*YOUR INSTRUCTIONS*
The word "sidebar" appears in some lines of the entries. Say how many, and give nothing but the number.

*GIVEN ENTRIES*
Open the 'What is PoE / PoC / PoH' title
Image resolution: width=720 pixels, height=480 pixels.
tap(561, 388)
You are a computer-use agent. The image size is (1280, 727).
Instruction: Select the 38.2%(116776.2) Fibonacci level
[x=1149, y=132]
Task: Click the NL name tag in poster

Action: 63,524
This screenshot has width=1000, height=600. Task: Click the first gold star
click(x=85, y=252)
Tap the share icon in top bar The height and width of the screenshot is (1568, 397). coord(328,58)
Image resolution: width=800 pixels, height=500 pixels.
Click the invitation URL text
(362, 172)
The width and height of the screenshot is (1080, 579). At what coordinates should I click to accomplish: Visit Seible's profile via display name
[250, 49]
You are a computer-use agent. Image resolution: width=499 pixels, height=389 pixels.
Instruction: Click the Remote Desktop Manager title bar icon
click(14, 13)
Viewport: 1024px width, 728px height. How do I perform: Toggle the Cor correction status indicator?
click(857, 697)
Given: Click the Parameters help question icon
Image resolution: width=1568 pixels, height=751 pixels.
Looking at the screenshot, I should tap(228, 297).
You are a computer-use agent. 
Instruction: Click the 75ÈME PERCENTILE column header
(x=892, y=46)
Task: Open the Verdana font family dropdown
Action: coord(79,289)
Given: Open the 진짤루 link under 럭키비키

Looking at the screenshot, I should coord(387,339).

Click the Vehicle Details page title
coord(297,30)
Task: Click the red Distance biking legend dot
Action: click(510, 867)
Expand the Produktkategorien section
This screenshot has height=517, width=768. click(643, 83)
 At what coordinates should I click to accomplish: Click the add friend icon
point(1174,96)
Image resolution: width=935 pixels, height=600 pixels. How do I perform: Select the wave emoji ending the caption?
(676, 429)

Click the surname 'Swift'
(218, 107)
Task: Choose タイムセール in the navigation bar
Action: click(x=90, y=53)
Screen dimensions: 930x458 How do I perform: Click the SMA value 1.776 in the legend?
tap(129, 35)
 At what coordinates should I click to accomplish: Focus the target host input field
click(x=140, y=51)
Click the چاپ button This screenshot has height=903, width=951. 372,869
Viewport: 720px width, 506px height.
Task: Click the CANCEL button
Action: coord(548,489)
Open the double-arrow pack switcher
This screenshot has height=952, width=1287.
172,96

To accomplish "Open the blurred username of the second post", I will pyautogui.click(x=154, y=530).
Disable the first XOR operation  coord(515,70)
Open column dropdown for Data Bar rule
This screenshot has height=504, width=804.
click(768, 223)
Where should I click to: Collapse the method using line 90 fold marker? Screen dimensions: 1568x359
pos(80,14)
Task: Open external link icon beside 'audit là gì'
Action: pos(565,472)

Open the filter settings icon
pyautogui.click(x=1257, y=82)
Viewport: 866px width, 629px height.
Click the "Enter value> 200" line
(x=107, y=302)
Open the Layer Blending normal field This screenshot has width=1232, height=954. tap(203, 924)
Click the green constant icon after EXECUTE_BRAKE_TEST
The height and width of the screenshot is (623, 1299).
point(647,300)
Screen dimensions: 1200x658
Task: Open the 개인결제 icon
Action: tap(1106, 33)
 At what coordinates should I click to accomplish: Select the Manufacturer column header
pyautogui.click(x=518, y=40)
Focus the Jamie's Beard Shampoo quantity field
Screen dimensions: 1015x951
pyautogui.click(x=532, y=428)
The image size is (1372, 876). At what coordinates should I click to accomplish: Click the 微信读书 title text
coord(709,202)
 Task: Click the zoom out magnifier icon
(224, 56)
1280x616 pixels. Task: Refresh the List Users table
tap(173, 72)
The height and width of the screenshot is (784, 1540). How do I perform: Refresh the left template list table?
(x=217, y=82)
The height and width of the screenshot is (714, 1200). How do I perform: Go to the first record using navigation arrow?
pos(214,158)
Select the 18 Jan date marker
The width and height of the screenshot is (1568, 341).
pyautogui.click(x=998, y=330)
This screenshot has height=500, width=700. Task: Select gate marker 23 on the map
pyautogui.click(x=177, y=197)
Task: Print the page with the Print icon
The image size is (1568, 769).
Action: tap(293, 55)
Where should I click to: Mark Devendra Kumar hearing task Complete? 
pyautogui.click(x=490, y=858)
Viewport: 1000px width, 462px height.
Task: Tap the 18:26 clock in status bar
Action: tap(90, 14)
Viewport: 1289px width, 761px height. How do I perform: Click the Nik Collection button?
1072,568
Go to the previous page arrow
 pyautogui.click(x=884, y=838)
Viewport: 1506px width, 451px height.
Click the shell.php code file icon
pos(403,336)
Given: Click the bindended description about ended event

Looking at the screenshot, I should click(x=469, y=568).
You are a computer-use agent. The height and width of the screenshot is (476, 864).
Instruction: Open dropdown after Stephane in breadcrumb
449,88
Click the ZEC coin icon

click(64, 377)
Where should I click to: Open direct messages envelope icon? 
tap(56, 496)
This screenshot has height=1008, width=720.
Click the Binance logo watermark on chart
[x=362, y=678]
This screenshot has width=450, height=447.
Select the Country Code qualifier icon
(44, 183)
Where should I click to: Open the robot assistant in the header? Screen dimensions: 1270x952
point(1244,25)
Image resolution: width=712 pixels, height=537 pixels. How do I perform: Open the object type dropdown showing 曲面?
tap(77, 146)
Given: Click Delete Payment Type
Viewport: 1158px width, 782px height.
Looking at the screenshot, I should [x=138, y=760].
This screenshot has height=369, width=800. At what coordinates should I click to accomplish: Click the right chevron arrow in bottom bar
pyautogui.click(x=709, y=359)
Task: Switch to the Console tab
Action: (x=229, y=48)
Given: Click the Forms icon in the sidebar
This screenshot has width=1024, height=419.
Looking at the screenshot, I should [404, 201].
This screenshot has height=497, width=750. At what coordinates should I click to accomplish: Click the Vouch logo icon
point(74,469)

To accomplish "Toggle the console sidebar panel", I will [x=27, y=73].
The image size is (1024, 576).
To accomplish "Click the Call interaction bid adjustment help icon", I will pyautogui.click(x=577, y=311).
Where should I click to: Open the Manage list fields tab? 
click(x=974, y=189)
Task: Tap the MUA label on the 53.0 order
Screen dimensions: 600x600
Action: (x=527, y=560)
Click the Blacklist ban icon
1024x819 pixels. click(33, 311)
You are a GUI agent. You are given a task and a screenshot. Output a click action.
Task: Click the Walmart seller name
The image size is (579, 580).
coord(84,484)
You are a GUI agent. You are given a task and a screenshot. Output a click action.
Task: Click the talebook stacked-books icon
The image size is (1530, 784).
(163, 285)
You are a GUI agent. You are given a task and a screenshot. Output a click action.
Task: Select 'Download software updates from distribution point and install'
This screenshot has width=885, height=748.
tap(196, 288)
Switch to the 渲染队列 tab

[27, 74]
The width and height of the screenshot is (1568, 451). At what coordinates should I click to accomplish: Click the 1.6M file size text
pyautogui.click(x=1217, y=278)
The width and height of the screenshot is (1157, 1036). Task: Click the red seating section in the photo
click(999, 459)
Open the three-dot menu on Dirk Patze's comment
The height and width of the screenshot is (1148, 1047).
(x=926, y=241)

*TASK SOLUTION*
2